■ Records for the exercise:

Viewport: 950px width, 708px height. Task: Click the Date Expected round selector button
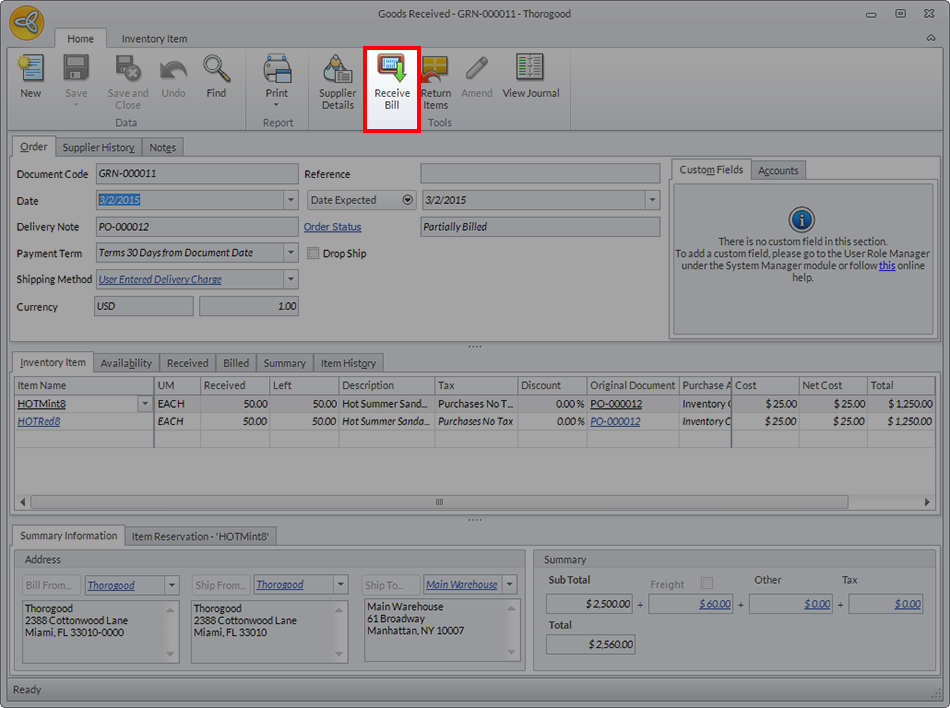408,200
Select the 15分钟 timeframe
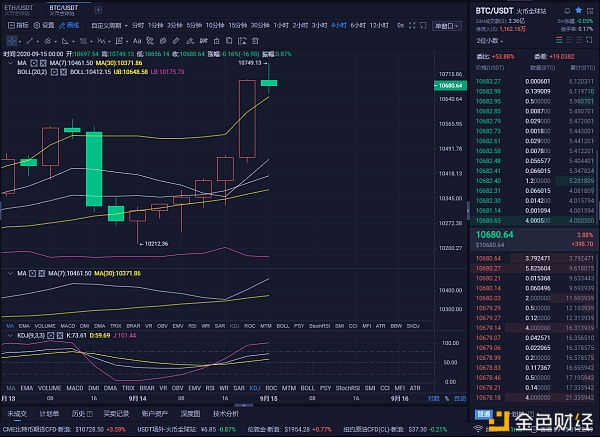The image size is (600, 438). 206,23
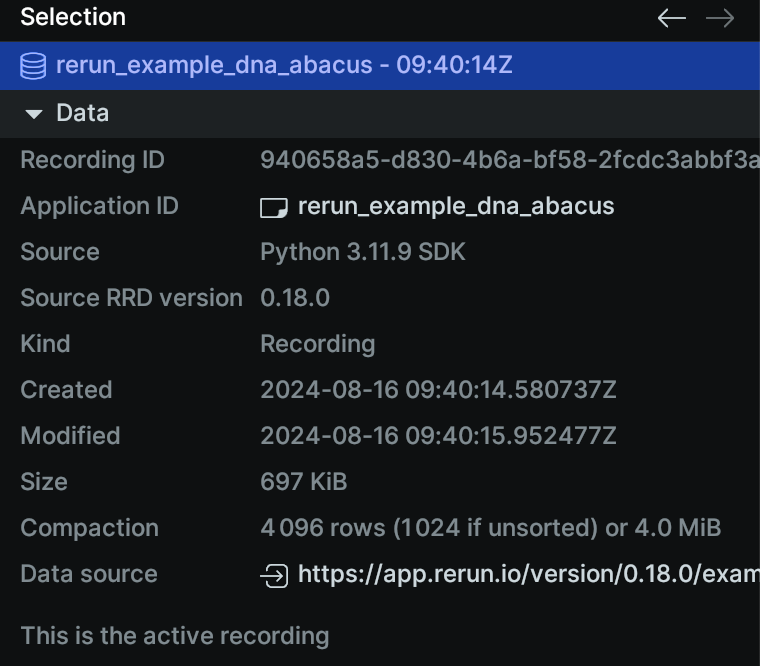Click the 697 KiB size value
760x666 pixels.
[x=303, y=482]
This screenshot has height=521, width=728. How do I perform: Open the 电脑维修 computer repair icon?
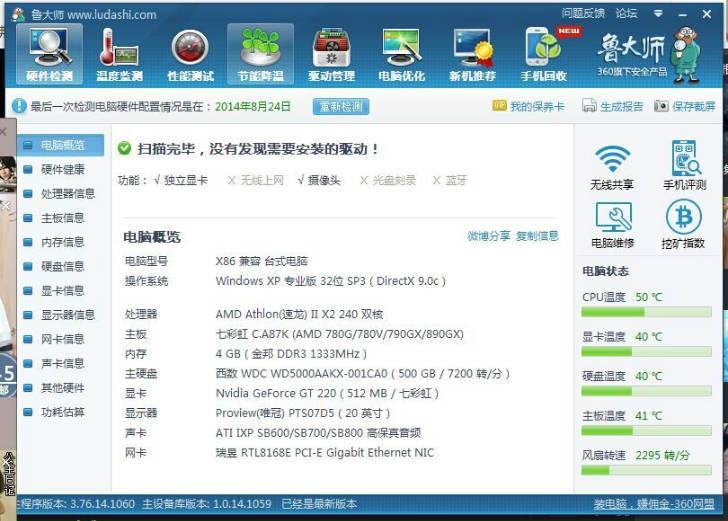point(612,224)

■ Problem description: Set down, exactly as written, each line from the one that contains "This screenshot has" to the last line of the records, but none of the pictures.

■ Solution to this exercise:
This screenshot has height=521, width=728. How do I perform: Open the 电脑维修 computer repair icon?
point(612,224)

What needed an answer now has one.